Lilian Greenwood, the Labour MP for Nottingham South, has been elected as the new Chair of the Transport Committee. I’m happy with this appointment, certainly relative to the other Labour MPs who had put their names forward.
She has been a shadow transport minister in the past and for a time held the buses brief, so is familiar with the issues. Notwithstanding her public utterances on bus policy where she has inevitably had to toe the party line on the need for re-regulation, in practice I think she is far more practical and realistic.
She is down-to-earth, pragmatic and somebody who, as the saying goes, one can do business with.
Under her chairmanship I don’t think we will see the Transport Select Committee taking especially strident positions on transport policy, and I suspect it will remain a pretty non-influential voice in parliament.
Some may say that’s no bad thing – the last thing we want is a group of backbench MPs stirring things up on transport policy. I get that, but I wish the Transport Committee had more influence than it does, as all the time and effort that goes into its inquiries seems to be of little purpose or value.
Meanwhile, all the gossip in the parliamentary bars and tea rooms is about Theresa May and how long she can stay on as Prime Minister.
While most Conservative MPs seem to recognise the need to prop her up in the short term, I have heard a growing view that such is the fragility of her position that she may well be gone by Christmas.

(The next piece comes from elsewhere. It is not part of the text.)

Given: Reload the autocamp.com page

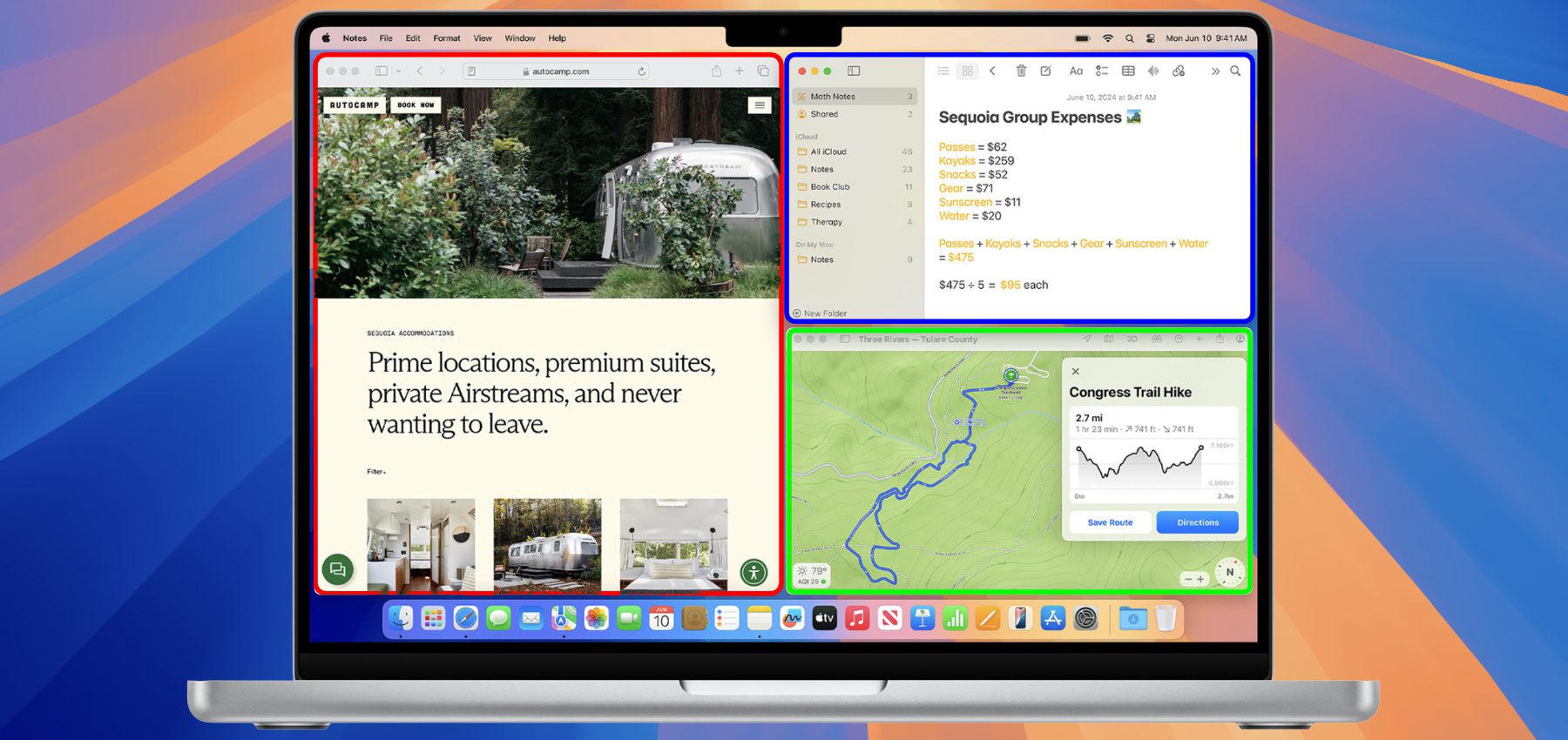Looking at the screenshot, I should click(642, 71).
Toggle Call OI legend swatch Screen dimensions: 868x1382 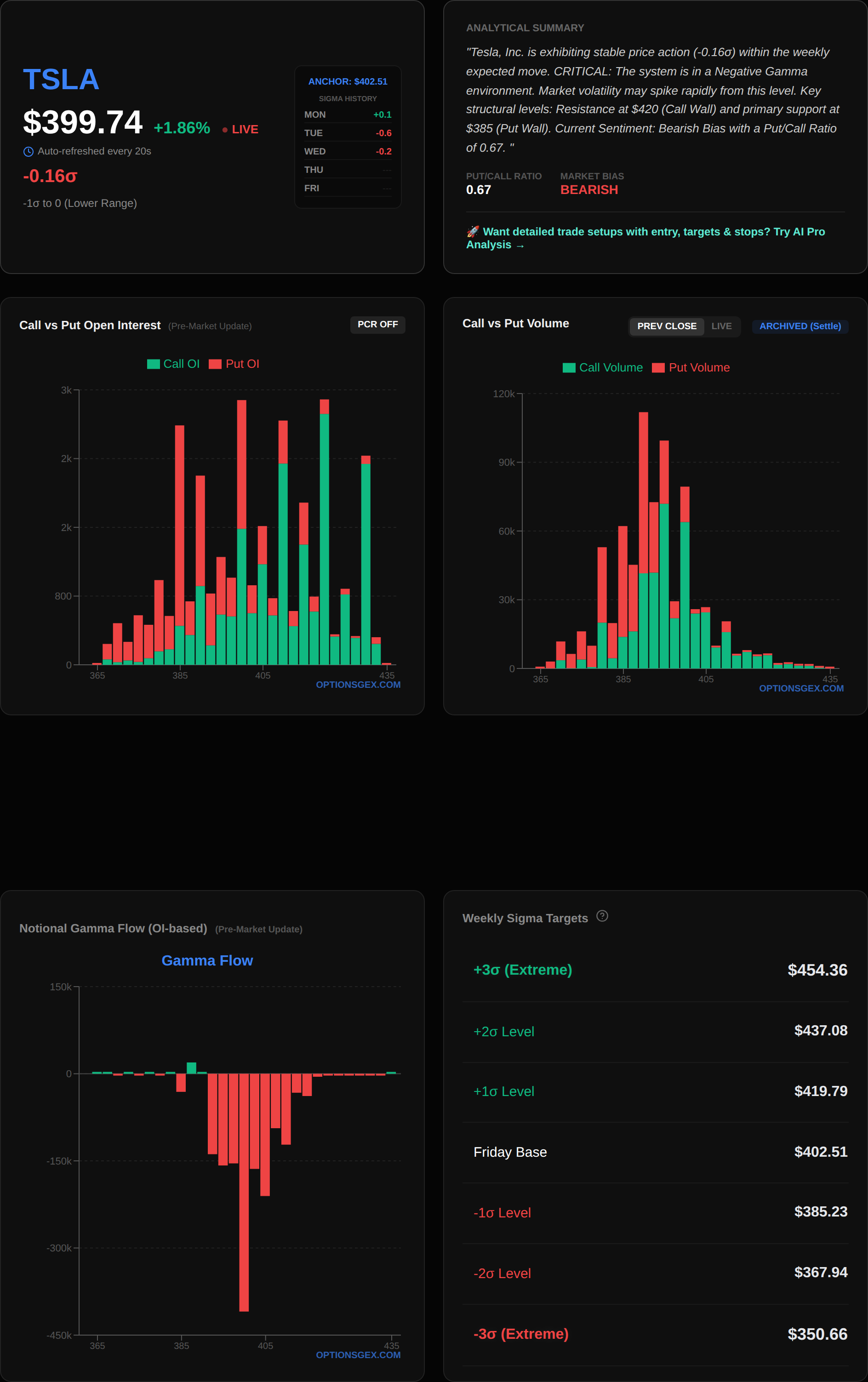pos(153,364)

Increasingly the view seems to be that she just isn’t up to the job, and is increasingly dependent on her new Deputy, Damien Green.
For somebody who campaigned on a ticket of “strong and stable leadership” she is far from strong or stable, and her speech last week calling for co-operation from other parties to help deliver Brexit was itself a clear admission of just how weak she is.
And there is hope for those who voted ‘remain’ in last year’s EU referendum.
There is a growing determination among MPs from all parties who support ‘remain’ that they will work to defeat a ‘hard’ Brexit.
Indeed, there seems to be an emerging view that, at worst, a ‘soft’ Brexit is now the only show in town given the result of the general election, whatever Theresa May might say about leaving the single market and the customs union.
In some quarters there is even a view that, at best, Brexit might not now happen at all – because in London and the south east at least, the electorate delivered a punishment beating to the Conservatives in revenge for Brexit.
I’m not so sure, and much will depend on whether Theresa May goes soon or not. This has major implications for us all.